--- START SUPPLIED DATA ---
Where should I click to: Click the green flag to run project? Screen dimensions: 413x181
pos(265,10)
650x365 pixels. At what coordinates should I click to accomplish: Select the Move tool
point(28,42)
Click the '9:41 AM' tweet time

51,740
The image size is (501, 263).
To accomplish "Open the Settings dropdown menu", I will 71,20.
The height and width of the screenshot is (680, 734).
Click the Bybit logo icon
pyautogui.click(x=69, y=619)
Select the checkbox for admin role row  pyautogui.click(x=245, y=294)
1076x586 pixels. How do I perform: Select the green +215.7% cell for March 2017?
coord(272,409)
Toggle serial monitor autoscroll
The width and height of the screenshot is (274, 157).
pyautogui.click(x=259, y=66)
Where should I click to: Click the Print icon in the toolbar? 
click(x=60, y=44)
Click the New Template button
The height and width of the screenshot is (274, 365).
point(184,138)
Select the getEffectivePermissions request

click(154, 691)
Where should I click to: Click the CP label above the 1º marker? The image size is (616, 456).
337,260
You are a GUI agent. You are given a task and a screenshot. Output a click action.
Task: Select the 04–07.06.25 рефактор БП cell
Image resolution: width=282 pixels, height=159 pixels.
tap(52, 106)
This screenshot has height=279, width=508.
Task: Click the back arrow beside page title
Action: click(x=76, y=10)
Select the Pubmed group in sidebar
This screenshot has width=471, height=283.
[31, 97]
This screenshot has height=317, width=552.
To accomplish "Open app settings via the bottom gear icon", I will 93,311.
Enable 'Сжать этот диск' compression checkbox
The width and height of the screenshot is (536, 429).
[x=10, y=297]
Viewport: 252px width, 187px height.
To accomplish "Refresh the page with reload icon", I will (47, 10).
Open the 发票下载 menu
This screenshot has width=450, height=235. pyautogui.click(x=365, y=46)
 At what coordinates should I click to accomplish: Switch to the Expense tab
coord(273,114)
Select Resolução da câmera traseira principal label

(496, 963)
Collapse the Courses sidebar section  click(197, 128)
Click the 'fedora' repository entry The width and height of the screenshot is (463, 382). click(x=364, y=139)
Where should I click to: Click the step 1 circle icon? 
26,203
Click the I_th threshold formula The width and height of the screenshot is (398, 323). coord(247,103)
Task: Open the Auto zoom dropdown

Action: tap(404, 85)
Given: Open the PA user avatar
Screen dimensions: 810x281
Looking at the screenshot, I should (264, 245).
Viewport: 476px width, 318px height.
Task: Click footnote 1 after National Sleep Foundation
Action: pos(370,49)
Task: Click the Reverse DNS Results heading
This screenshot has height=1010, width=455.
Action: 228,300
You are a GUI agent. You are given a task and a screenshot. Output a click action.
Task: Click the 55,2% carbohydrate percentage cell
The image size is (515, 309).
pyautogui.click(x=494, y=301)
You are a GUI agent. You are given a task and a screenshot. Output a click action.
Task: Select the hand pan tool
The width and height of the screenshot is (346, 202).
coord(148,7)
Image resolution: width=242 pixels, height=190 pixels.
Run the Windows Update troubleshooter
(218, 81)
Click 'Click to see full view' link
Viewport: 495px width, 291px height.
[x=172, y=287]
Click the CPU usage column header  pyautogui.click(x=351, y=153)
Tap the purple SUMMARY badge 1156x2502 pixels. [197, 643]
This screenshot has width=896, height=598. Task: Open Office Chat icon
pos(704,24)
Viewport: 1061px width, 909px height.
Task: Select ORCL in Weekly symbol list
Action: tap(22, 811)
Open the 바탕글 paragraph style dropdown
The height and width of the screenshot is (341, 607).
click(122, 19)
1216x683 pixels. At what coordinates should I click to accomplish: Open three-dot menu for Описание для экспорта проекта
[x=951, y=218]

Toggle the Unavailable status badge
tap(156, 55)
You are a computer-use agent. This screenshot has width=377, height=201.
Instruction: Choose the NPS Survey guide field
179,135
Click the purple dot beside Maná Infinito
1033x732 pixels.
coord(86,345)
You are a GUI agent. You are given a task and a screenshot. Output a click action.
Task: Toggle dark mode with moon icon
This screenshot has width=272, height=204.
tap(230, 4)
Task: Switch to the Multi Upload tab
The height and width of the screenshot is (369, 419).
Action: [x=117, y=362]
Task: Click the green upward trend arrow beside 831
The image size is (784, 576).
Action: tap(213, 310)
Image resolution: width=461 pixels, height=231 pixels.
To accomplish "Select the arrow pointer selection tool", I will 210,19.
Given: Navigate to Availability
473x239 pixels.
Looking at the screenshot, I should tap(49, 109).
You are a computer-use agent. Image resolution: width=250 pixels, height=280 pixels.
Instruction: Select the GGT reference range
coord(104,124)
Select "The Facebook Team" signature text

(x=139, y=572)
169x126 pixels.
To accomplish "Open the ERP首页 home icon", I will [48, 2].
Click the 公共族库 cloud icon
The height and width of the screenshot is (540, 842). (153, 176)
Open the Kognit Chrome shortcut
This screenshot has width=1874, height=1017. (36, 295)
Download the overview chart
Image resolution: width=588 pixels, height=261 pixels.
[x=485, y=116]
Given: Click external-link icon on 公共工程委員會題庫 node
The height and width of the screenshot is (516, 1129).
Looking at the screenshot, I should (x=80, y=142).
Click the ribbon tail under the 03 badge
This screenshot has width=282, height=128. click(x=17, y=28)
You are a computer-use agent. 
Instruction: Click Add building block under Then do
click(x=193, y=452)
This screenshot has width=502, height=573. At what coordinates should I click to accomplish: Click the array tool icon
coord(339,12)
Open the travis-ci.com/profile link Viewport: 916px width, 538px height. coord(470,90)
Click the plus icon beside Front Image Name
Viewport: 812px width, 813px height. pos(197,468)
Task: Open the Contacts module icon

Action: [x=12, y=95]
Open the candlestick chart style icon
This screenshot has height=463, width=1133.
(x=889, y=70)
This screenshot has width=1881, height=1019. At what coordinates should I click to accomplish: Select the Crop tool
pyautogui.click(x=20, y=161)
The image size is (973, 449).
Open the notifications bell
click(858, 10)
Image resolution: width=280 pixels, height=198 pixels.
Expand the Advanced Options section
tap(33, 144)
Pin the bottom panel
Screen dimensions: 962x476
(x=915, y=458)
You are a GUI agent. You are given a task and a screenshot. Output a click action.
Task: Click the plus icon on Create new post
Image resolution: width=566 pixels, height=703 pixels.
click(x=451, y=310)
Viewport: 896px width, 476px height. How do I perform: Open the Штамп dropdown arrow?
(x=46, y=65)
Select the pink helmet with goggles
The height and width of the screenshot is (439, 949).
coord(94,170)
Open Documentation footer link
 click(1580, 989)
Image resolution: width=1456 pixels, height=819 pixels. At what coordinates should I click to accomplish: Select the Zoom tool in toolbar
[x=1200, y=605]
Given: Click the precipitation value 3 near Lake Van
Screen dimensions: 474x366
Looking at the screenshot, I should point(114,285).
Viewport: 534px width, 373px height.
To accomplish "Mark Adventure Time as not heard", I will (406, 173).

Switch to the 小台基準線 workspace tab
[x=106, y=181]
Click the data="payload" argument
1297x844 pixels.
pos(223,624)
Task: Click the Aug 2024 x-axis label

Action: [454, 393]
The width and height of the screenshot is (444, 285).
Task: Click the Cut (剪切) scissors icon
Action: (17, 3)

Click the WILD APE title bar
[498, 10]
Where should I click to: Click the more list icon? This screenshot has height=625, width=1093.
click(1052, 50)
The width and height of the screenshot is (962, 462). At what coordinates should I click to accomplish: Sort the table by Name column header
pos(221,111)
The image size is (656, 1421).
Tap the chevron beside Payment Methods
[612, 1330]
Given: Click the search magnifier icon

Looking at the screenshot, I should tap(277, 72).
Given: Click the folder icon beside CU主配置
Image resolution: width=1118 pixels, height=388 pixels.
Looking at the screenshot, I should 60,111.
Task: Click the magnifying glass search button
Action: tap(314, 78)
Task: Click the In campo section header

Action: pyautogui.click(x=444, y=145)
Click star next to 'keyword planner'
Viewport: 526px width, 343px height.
--- END SUPPLIED DATA ---
• [TASK GOAL] Take the part that opens with the line containing "Toggle the Unavailable status badge" and closes with the line containing "tap(230, 4)". Reproduce only those lines, substituting "blue dot" for "purple dot" and leaving everything else unchanged.

• [OUTPUT]
Toggle the Unavailable status badge
tap(156, 55)
You are a computer-use agent. This screenshot has width=377, height=201.
Instruction: Choose the NPS Survey guide field
179,135
Click the blue dot beside Maná Infinito
1033x732 pixels.
coord(86,345)
You are a GUI agent. You are given a task and a screenshot. Output a click action.
Task: Toggle dark mode with moon icon
This screenshot has width=272, height=204.
tap(230, 4)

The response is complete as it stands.